In the forum post on SIMD registers below, rewrite the paragraph beginning "There are always up to at least 6 volatile SIMD registers" as a short bulleted list that keeps its main facts.

EXCERPT PROVIDED:
::::::::::

Consider using SIMD registers for "hot" local variables instead of placing them on stack when out of free GP registers

[voinokin]

The idea is intuitive, though I'm not sure it was ever sounded in context of CLR JIT - why not use X/Y/ZMM registers for "hot" local variables to avoid stack memory accesses, just like common GP registers are used to load/store the values? (I'm not talking here about operations other than load/store MOVQ/MOVD because it's much deeper topic which may include auto-vectorization and other funny stuff.)

There are always up to at least 6 volatile SIMD registers, and the number of regs used may be increased up to the size of SIMD register file. With more complex techniques this may provide up to 8 regs for x86/SSE+, up to 16 regs for x64/SSE+, up to 32 regs for x64/AVX-512 (future). These numbers may be achievable in the context of CLR due to the fact that at the moment few code in system assemblies uses vectors, and to my understanding SIMD ops are now only used for FP operations otherwise.

Even taking into account the store forwarding mechanisms implemented in modern CPUs when accessing memory, the significant speed-up could be achieved. One extra point is that on HyperThreaded CPUs the register files are independent on each other, whereas memory access circuitry is mostly shared by (sub-)cores.

::::::::::

DATASET EXTRACT:
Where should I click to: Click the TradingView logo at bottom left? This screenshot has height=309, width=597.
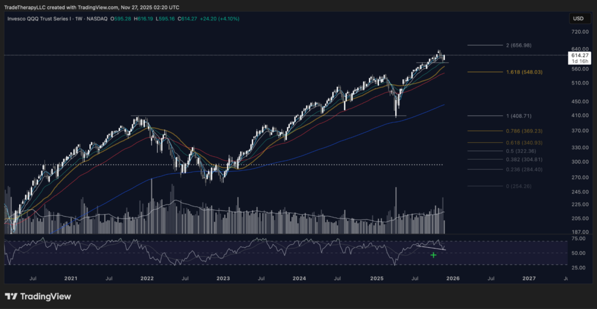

::::::::::

RESULT:
- At least 6 volatile SIMD registers are always available, and the number used could grow up to the size of the SIMD register file.
- More complex techniques could provide up to 8 registers on x86/SSE+, up to 16 on x64/SSE+, and up to 32 on x64/AVX-512 (future).
- These numbers may be achievable in the CLR because little code in system assemblies currently uses vectors. As the poster understands it, SIMD operations are otherwise used only for FP operations.